Document excerpt:
=====
Scallops are the edible pearls of the sea!
There is something so special about these pellets of tender, sweet protein. There is nothing comparable to breaking through the crisp buttery outer sear with your teeth, to such a contrasting melt-in-your-mouth center.
Once you know a few tricks of the trade (including how Gordon Ramsay himself prepares his legendary scallops), making scallops at home is a cinch! There are 4 key steps to achieving succulent, flavourful scallops.
Your results can only be as delicious as the ingredients you choose to work with. Deciding what flavours will best match your dish is important; Bay scallops tend to be smaller and sweeter, while Sea scallops tend to be large and more neutral tasting.
The quality of either type is determined by its freshness, including it’s preservation method and where it comes from. Your scallops should smell mild and sea-like, not sharp or like chemicals. They shouldn’t be fluorescent white (from iodines) or any have distortions to the surface which suggest freezer burn.
‘Dry’ scallops are ideal because they have not been soaked in preservative liquids, meaning their flavour hasn't been compromised. Picking the right scallops is easy with Farm2Fork. Our wild scallops are fresh as can be and are not preserved with chemical baths. They are caught fresh in the Bay of Fundy or Gulf of Maine and are cream of the crop - we like to think Mr. Ramsay would approve.
Prep is important if you want tender scallops that won’t get stuck in your teeth. Because they are bivalves (live between two shells attached by an adductor muscle), their muscle must be shorn off (it’s pretty unpleasant to eat). It looks like a small strip along the side and is easy to find and remove.
Next you should give them a quick cold-water rinse and pat dry. Cut the very large ones in half to ensure they cook evenly. Soak all your scallops in milk for an hour to tenderize the meat.
=====
The data:

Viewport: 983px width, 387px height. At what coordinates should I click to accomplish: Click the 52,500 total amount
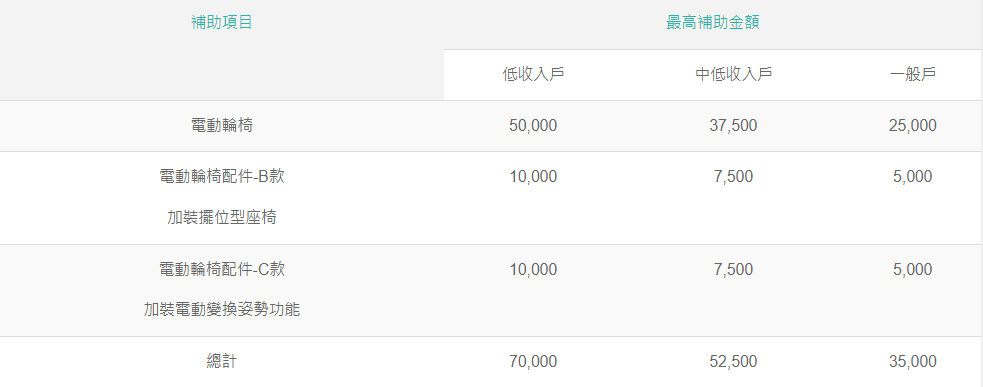pos(733,361)
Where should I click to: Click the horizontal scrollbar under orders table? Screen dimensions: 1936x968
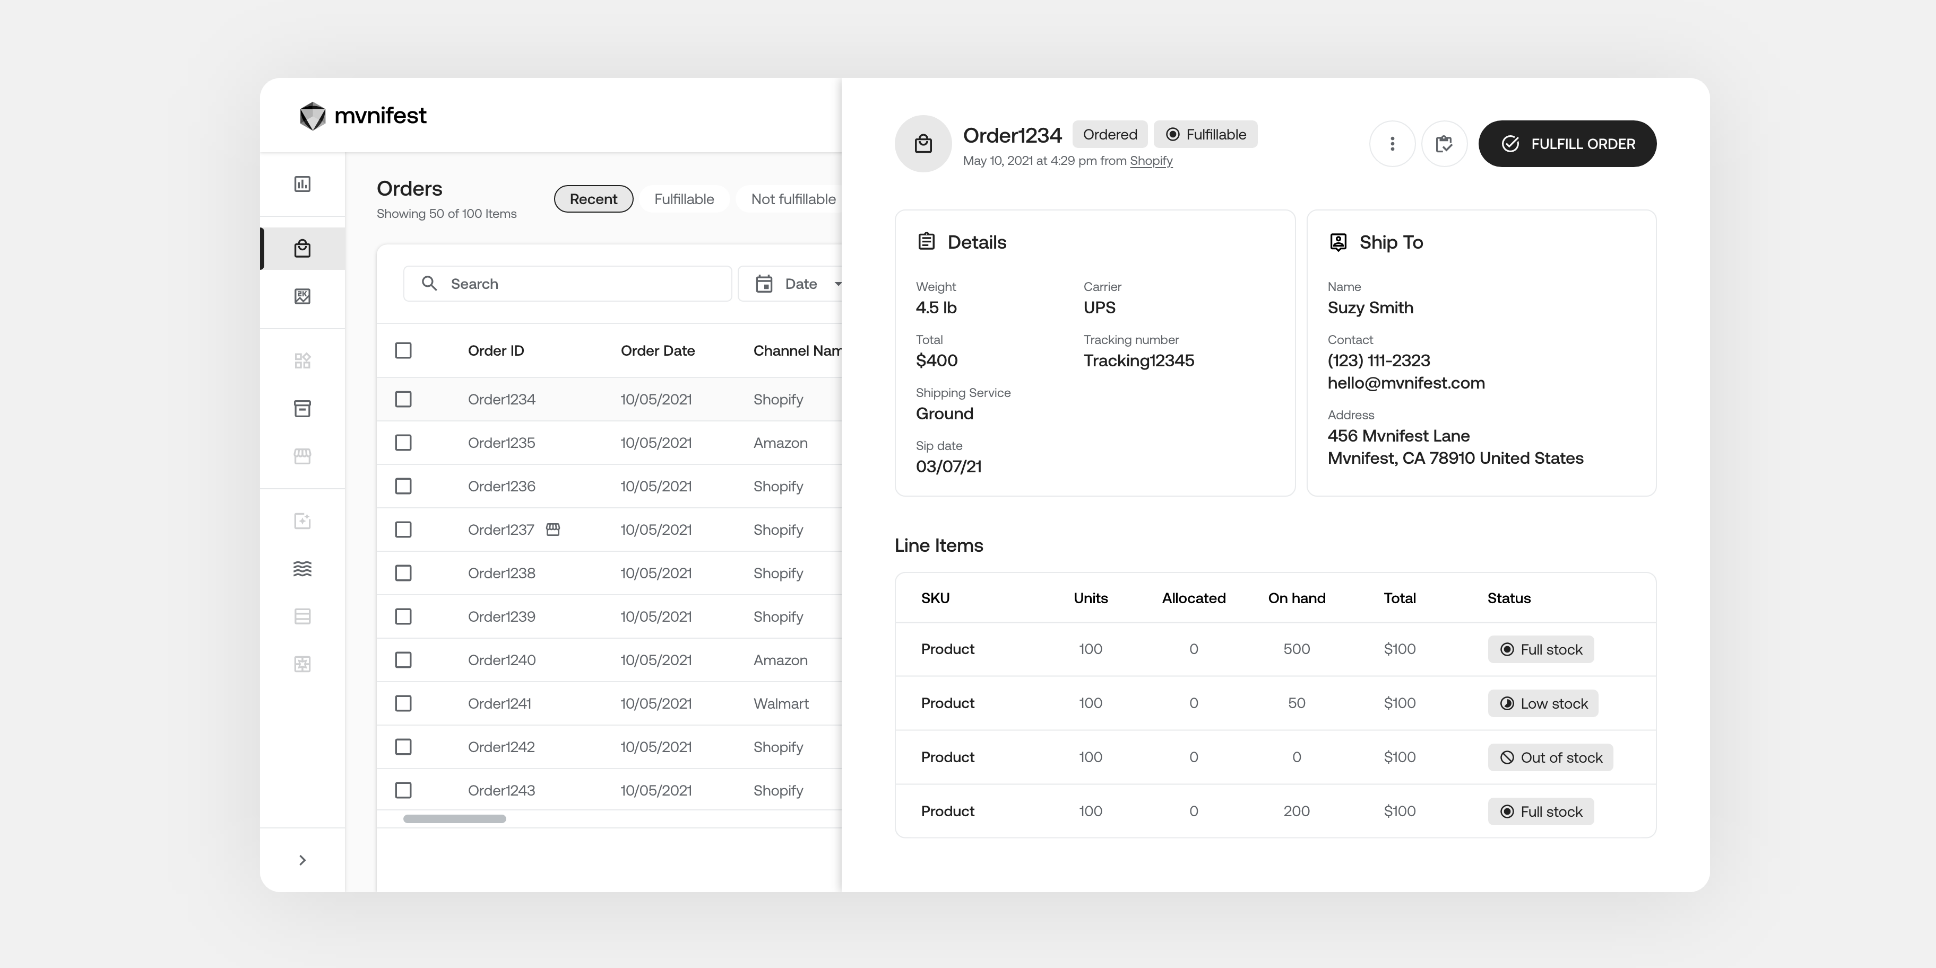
=====
Tasks to carry out:
- 1) Retype the part of the scallop guide that begins at the words "Once you know" and stops after "more neutral tasting.".
- 2) Why does the scallop guide consider "dry" scallops the ideal choice?
Rely only on the scallop guide, not the data.

Solutions to each task:
- 1)
Once you know a few tricks of the trade (including how Gordon Ramsay himself prepares his legendary scallops), making scallops at home is a cinch! There are 4 key steps to achieving succulent, flavourful scallops.
Your results can only be as delicious as the ingredients you choose to work with. Deciding what flavours will best match your dish is important; Bay scallops tend to be smaller and sweeter, while Sea scallops tend to be large and more neutral tasting.

- 2) Dry scallops have not been soaked in preservative liquids, so their flavor has not been compromised.